Rather, the real issue here is the increasing arrogance of America’s governmental officials to condone arrest of citizens as punishment for non-criminal behavior that police or prosecutors simply don’t like.
Interestingly, as Alice Ristroph explains, the judicial acquiescence to this increasing problem has Texas roots.
Gail Atwater was an Austin-area soccer mom who got into it with police officer and was arrested for a seatbelt violation, a “crime” that calls for no jail time. Atwater fought the charges, but the U.S. Supreme Court held in a 5-4 decision (what were Justices Souter, Kennedy, Scalia, Thomas and Rehnquist thinking?) that police officers may arrest citizens even for perceived offenses that call for no jail time.
In short, the Court concluded that the “gratuitous humiliations” that the police officer imposed on Atwater were within the scope of the officer’s discretion. Thus, Sergeant Crowley’s exercise of power to put Professor Gates through the same humiliations over a bullshit disorderly conduct charge is protected by the Supreme Court.
Couple the foregoing with America’s penchant for increasing criminalization of virtually everything and you have a very troubling trend.
As Glenn Loury notes in this NY Times op-ed, “anyone who looks closely into the issue of crime and punishment in America cannot fail to notice that the institutions of domestic security — policing, surveillance, prisons, anti-drug policy, post-release parole supervision — have grown hugely over the past two generations.”
Similarly, given the expansion of the federal criminal code over the past generation, Radley Balko notes that “you’re probably a federal criminal, too.” Indeed, the Cato Institute for years has been criticizing what it calls the “overcriminalization of conduct and the overfederalization of criminal law.” We already know all about that here in Houston, now don’t we?
As I first noted in 2004 in regard to Martha Stewart’s conviction on bogus criminal charges, and as I’ve noted many times over the years in regard to other examples of overreaching prosecutions, Sir Thomas More in A Man for All Seasons alerts us on why we should all be concerned with such increasing judicial deference to the overwhelming prosecutorial power of the state. The context is the scene in which Sir Thomas explains to his wife, his daughter and her fiance why he won’t misuse his power as Chancellor of England to arrest his student Richard Rich, despite the fact that Rich is preparing to betray Sir Thomas to Thomas Cromwell and Henry VIII:
Lady Alice (Sir Thomas’ Wife): “Arrest him!”
Sir Thomas: “For what?”
Lady Alice: “He’s dangerous!”
Roper: “For all we know he’s a spy!”
Daughter Margaret: “Father, that man is bad!”

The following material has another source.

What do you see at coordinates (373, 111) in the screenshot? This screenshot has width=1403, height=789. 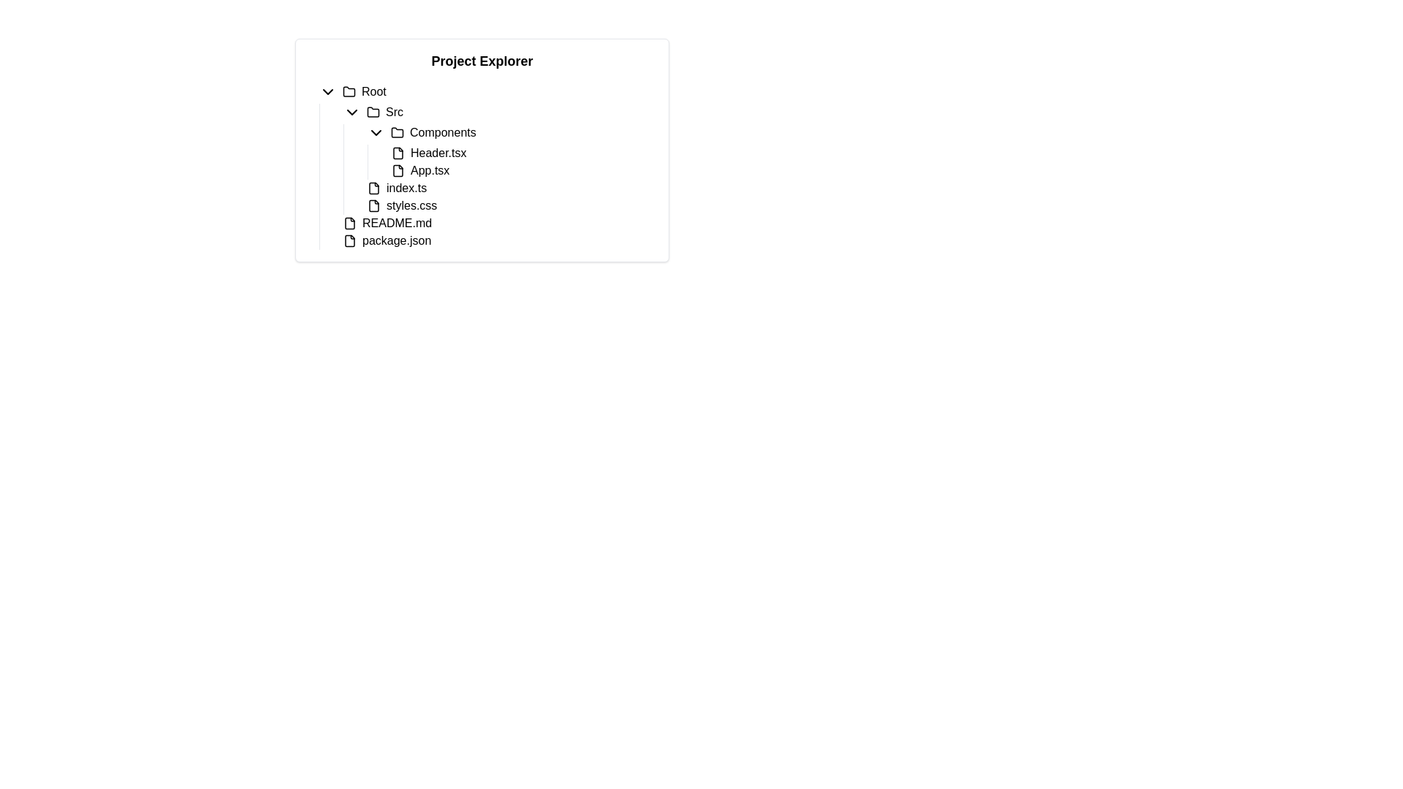 I see `the folder icon representing the 'Src' folder in the 'Project Explorer'` at bounding box center [373, 111].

Sir Thomas: “There’s no law against that!”
Roper: “But there is, God’s law!”
Sir Thomas: “Then let God arrest him!”
Lady Alice: “While you talk he’s gone!”
Sir Thomas: “And go he should, if he were the Devil himself, until he broke the law!”
Roper: “So, now you give the Devil the benefit of law!”
Sir Thomas: “Yes! What would you do? Cut a great road through the law to get after the Devil?
“Roper: “Why, yes! I’d cut down every law in England to do that!”
Sir Thomas: “Oh? And when the last law was down, and the Devil turned ’round on you, where would you hide, Roper, the laws all being flat? This country is planted thick with laws, from coast to coast, Man’s laws, not God’s! And if you cut them down–and you’re just the man to do it, Roper–do you really think you could stand upright in the winds that would blow then?”
“Yes, I’d give the Devil the benefit of the law. For my own safety’s sake.”